**PROBLEM:** Whenever "agent" appears in a line, please copy that line from the data.

**DATA:**
•••••

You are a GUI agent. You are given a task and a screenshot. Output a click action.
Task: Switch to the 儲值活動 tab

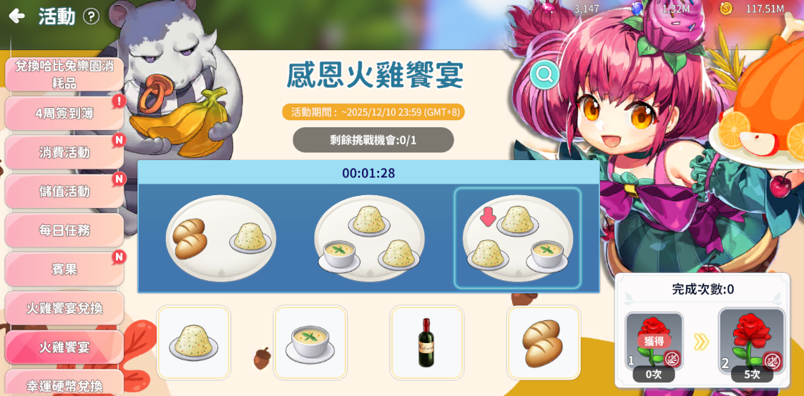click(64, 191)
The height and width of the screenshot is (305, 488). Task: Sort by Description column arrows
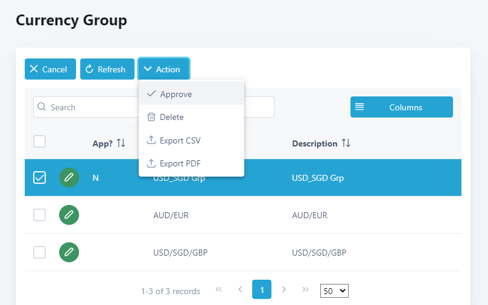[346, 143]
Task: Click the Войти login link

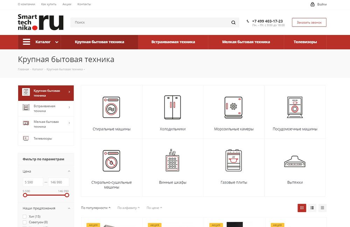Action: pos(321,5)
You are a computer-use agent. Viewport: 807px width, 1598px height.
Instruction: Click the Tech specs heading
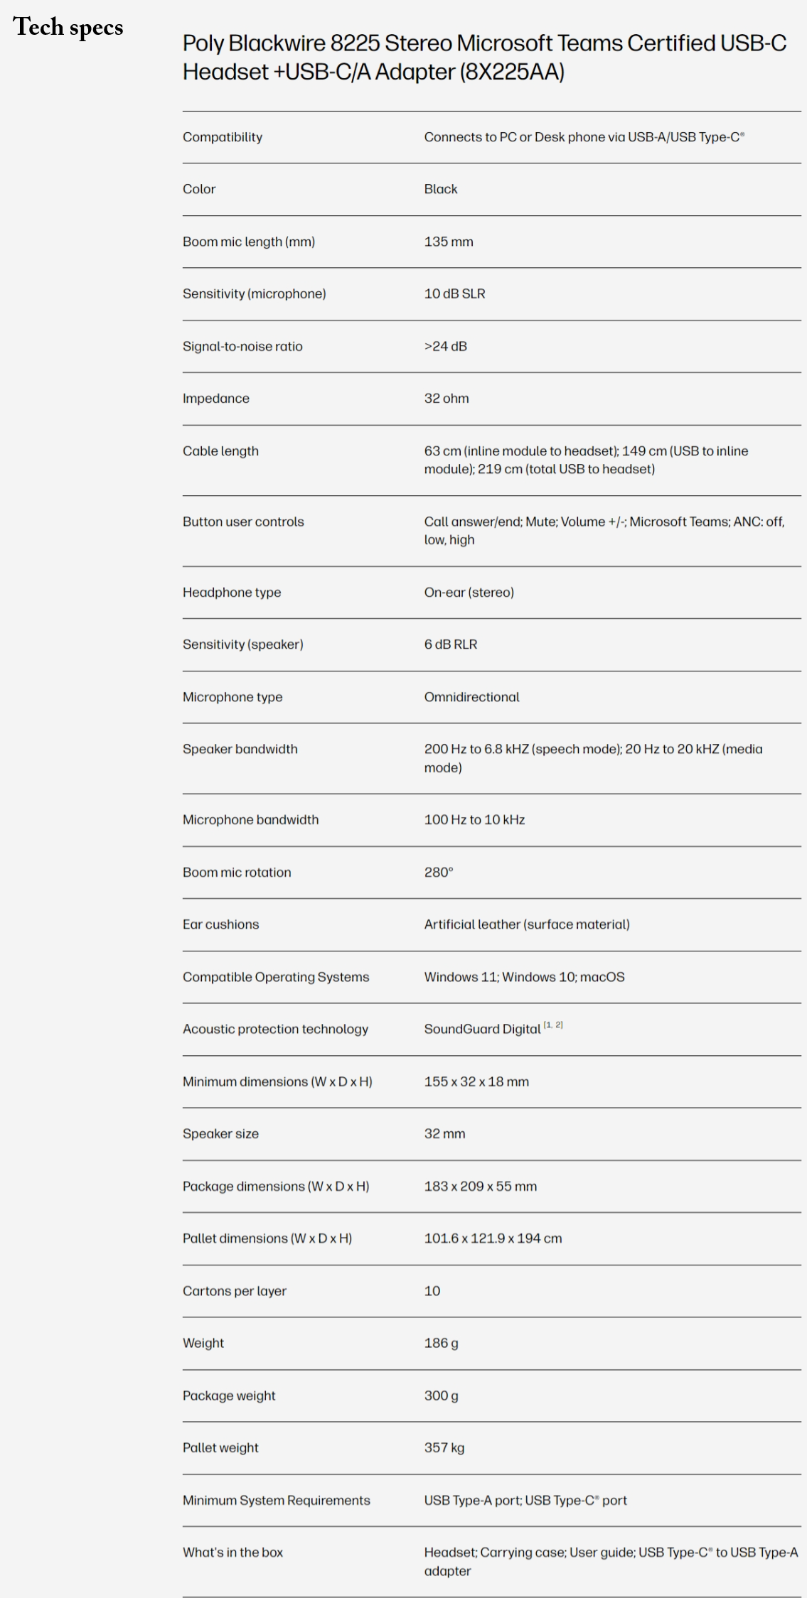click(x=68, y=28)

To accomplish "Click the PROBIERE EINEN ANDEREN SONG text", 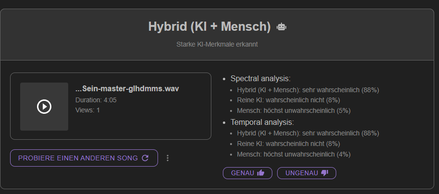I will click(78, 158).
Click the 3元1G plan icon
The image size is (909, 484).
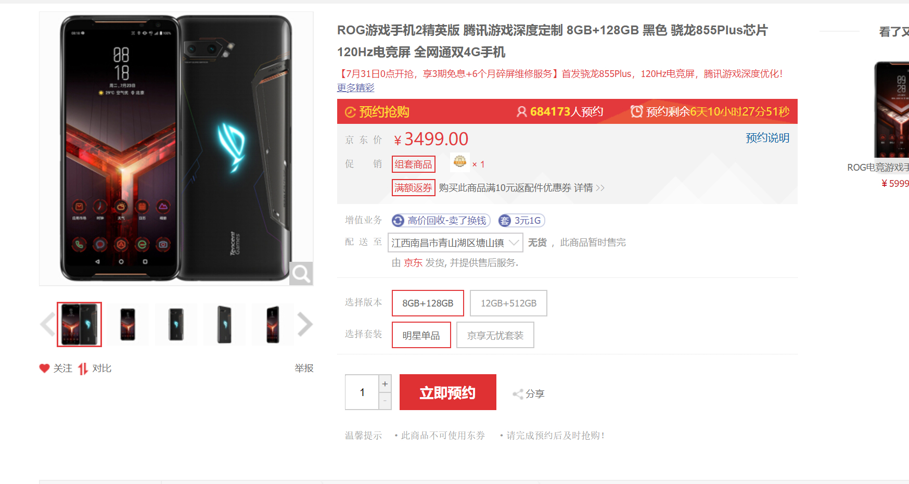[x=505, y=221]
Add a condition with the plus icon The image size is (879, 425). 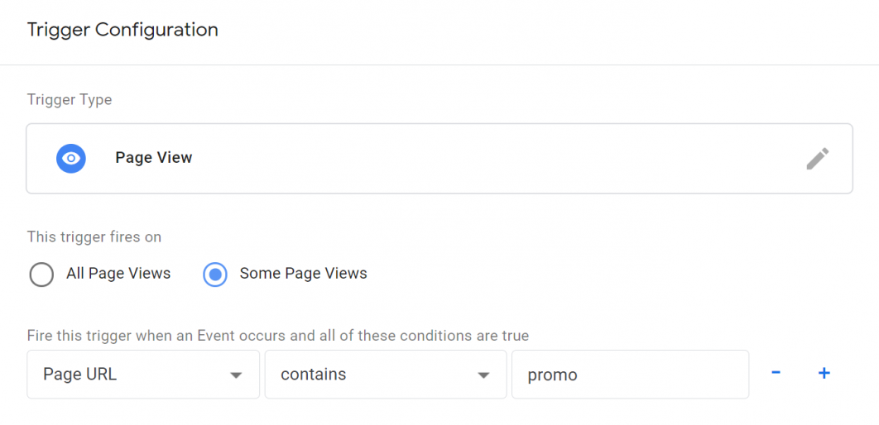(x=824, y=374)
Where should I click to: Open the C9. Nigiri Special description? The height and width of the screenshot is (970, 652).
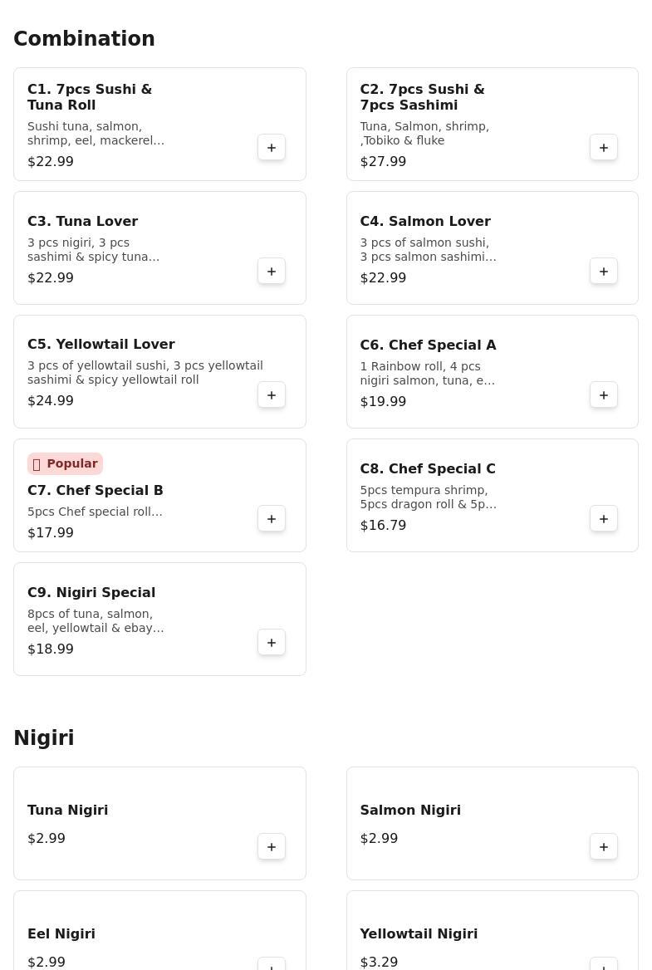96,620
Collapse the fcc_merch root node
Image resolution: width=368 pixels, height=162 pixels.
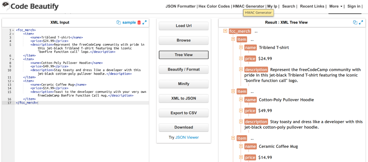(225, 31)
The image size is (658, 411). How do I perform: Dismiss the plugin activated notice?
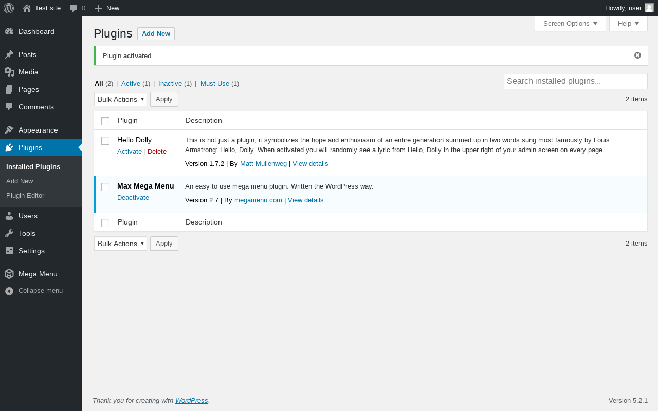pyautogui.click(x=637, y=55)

•••••

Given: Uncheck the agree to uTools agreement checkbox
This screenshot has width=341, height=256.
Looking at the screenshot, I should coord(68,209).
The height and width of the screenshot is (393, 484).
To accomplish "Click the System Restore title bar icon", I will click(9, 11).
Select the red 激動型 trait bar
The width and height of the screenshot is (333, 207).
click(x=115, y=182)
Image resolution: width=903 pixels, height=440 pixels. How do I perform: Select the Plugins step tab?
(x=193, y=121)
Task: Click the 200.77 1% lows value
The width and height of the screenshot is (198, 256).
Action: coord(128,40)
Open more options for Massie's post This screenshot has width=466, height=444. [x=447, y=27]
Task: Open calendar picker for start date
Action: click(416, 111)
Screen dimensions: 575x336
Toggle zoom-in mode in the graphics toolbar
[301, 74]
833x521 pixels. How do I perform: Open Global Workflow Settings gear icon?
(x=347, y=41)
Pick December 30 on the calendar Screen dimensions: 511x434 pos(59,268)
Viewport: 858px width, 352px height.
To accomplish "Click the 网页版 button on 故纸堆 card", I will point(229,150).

•••••

**COMPLETED TASK:**
You are a GUI agent. You are given a task and a screenshot. Output a click action.
You are a computer-use agent. Viewport: 807px width, 1598px height.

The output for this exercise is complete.